EXERCISE DETAILS: Nothing in the records should change; write them all out exactly.

:: EXERCISE MATERIAL

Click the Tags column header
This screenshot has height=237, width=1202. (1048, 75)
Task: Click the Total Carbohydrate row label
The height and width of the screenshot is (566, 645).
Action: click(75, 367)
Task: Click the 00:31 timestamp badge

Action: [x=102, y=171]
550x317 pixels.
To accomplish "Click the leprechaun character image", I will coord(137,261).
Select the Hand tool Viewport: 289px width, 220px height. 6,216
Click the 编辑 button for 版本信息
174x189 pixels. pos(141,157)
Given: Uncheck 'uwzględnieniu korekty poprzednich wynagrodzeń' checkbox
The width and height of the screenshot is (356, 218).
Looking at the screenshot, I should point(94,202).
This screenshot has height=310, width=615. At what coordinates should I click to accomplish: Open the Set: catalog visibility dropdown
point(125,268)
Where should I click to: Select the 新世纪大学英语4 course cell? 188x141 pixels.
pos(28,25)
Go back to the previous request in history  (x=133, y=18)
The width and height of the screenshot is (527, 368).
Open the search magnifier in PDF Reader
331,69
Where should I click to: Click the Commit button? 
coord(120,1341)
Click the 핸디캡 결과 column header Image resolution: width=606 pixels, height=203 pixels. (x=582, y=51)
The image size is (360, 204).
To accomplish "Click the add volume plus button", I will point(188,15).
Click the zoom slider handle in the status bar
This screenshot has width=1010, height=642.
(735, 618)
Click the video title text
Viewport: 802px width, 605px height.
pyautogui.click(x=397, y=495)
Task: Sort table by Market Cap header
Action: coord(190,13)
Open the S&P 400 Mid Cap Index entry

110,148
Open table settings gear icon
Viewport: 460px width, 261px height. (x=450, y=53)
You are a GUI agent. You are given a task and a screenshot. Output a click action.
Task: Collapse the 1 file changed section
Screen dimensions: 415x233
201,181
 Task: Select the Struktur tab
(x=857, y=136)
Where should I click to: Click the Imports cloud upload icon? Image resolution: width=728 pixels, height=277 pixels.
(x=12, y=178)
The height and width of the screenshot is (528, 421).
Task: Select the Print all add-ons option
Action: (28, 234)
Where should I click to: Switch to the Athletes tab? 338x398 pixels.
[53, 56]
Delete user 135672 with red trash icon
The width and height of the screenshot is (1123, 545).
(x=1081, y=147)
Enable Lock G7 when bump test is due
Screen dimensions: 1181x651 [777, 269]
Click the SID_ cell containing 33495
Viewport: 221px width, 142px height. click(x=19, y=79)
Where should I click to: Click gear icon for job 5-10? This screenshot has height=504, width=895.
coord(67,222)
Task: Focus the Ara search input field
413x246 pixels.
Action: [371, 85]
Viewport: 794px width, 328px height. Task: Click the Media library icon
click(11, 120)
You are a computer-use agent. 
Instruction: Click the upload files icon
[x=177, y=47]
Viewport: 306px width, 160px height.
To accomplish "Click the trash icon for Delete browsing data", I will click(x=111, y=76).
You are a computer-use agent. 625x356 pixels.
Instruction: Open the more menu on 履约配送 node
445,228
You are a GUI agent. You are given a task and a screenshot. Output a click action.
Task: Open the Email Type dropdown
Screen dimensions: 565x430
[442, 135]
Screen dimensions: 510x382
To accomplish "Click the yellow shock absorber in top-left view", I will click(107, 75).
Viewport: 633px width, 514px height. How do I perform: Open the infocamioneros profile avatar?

::::

ANSWER AREA:
Click the Tags column header
This screenshot has height=237, width=1202. (1048, 75)
Task: Click the Total Carbohydrate row label
The height and width of the screenshot is (566, 645).
Action: click(75, 367)
Task: Click the 00:31 timestamp badge

Action: [x=102, y=171]
550x317 pixels.
To accomplish "Click the leprechaun character image", I will coord(137,261).
Select the Hand tool Viewport: 289px width, 220px height. 6,216
Click the 编辑 button for 版本信息
174x189 pixels. pos(141,157)
Given: Uncheck 'uwzględnieniu korekty poprzednich wynagrodzeń' checkbox
The width and height of the screenshot is (356, 218).
Looking at the screenshot, I should point(94,202).
This screenshot has height=310, width=615. At what coordinates should I click to accomplish: Open the Set: catalog visibility dropdown
point(125,268)
Where should I click to: Select the 新世纪大学英语4 course cell? 188x141 pixels.
pos(28,25)
Go back to the previous request in history  (x=133, y=18)
The width and height of the screenshot is (527, 368).
Open the search magnifier in PDF Reader
331,69
Where should I click to: Click the Commit button? 
coord(120,1341)
Click the 핸디캡 결과 column header Image resolution: width=606 pixels, height=203 pixels. (x=582, y=51)
The image size is (360, 204).
To accomplish "Click the add volume plus button", I will point(188,15).
Click the zoom slider handle in the status bar
This screenshot has width=1010, height=642.
(735, 618)
Click the video title text
Viewport: 802px width, 605px height.
pyautogui.click(x=397, y=495)
Task: Sort table by Market Cap header
Action: coord(190,13)
Open the S&P 400 Mid Cap Index entry

110,148
Open table settings gear icon
Viewport: 460px width, 261px height. (x=450, y=53)
You are a GUI agent. You are given a task and a screenshot. Output a click action.
Task: Collapse the 1 file changed section
Screen dimensions: 415x233
201,181
 Task: Select the Struktur tab
(x=857, y=136)
Where should I click to: Click the Imports cloud upload icon? Image resolution: width=728 pixels, height=277 pixels.
(x=12, y=178)
The height and width of the screenshot is (528, 421).
Task: Select the Print all add-ons option
Action: (28, 234)
Where should I click to: Switch to the Athletes tab? 338x398 pixels.
[53, 56]
Delete user 135672 with red trash icon
The width and height of the screenshot is (1123, 545).
(x=1081, y=147)
Enable Lock G7 when bump test is due
Screen dimensions: 1181x651 [777, 269]
Click the SID_ cell containing 33495
Viewport: 221px width, 142px height. click(x=19, y=79)
Where should I click to: Click gear icon for job 5-10? This screenshot has height=504, width=895.
coord(67,222)
Task: Focus the Ara search input field
413x246 pixels.
Action: [371, 85]
Viewport: 794px width, 328px height. Task: Click the Media library icon
click(11, 120)
You are a computer-use agent. 
Instruction: Click the upload files icon
[x=177, y=47]
Viewport: 306px width, 160px height.
To accomplish "Click the trash icon for Delete browsing data", I will click(x=111, y=76).
You are a computer-use agent. 625x356 pixels.
Instruction: Open the more menu on 履约配送 node
445,228
You are a GUI agent. You are given a task and a screenshot. Output a click action.
Task: Open the Email Type dropdown
Screen dimensions: 565x430
[442, 135]
Screen dimensions: 510x382
To accomplish "Click the yellow shock absorber in top-left view", I will click(107, 75).
Viewport: 633px width, 514px height. How do I perform: Open the infocamioneros profile avatar?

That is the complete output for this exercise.